Oracle has fixes for 78 security vulnerabilities slated for next week as part of its first critical update of the year.
The patches are expected to touch the Oracle Database Server, Fusion Middleware, E-Business suite, Supply Chain, PeopleSoft, JD Edwards, Virtualization, Sun and MySQL products. The most serious of the vulnerabilities is a security issue affecting the company’s Sun product suite, and has a CVSS (Common Vulnerability Scoring System) 2.0 rating of 7.8.

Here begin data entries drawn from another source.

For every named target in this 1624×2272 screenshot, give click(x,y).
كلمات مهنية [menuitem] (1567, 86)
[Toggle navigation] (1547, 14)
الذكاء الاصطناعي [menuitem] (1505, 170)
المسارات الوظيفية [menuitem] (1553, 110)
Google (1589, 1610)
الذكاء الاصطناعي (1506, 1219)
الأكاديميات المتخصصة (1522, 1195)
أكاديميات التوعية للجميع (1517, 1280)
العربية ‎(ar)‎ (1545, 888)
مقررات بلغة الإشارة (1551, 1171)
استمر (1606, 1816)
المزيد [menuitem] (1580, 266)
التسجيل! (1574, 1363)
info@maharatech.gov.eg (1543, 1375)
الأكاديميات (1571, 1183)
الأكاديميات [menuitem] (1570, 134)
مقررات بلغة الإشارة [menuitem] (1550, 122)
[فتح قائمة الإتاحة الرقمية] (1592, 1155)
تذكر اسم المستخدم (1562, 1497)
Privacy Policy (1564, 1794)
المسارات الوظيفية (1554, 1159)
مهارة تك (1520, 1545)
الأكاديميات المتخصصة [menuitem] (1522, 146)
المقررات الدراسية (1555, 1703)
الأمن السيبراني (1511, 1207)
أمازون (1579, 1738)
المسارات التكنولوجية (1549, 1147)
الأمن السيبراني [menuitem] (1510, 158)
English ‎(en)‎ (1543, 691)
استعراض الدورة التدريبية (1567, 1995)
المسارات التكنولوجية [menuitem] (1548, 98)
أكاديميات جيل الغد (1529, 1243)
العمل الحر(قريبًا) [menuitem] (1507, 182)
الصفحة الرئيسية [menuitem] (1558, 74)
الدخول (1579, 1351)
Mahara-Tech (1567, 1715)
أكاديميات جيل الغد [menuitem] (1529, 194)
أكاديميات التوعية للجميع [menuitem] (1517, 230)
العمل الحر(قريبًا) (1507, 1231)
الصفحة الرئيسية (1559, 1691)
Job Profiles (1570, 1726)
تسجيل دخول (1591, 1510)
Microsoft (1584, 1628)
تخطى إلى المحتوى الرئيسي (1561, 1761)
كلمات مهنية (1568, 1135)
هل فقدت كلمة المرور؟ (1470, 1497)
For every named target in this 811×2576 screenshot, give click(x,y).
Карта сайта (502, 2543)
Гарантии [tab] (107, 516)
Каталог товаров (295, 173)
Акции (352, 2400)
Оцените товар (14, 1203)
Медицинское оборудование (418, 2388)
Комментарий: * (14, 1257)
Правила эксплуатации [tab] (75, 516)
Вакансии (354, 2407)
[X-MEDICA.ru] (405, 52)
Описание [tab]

As usual, details of the actual vulnerabilities were scarce in Oracle’s pre-release announcement. However, the company noted that the Sun suite components addressed by the update are GlassFish Enterprise Server, Oracle Communications Unified, Oracle OpenSSO and Solaris. All totaled, the suite is home to 17 of the vulnerabilities set to be fixed in the update. Six of these can be exploited remotely without authentication.
The product with the largest number of vulnerabilities expected to be addressed by the update is MySQL. According to Oracle, 27 of the vulnerabilities reside in MySQL Server, including one that can be exploited over a network without the need of a username or password. The Oracle Database Server contains just two vulnerabilities being addressed by the update. Also included in the update are fixes for 11 vulnerabilities in Oracle Fusion Middleware, three in the Oracle E-Business Suite, eight for JD Edwards products, six in PeopleSoft products, three in Oracle Virtualization software and one in the Oracle Supply Chain products suite.
The update is scheduled to be available Tuesday, January 17.
“Some of the vulnerabilities addressed in this Critical Patch Update affect multiple products,” Oracle noted in its pre-update advisory. “Due to the threat posed by a successful attack, Oracle strongly recommends that customers apply Critical Patch Update fixes as soon as possible.”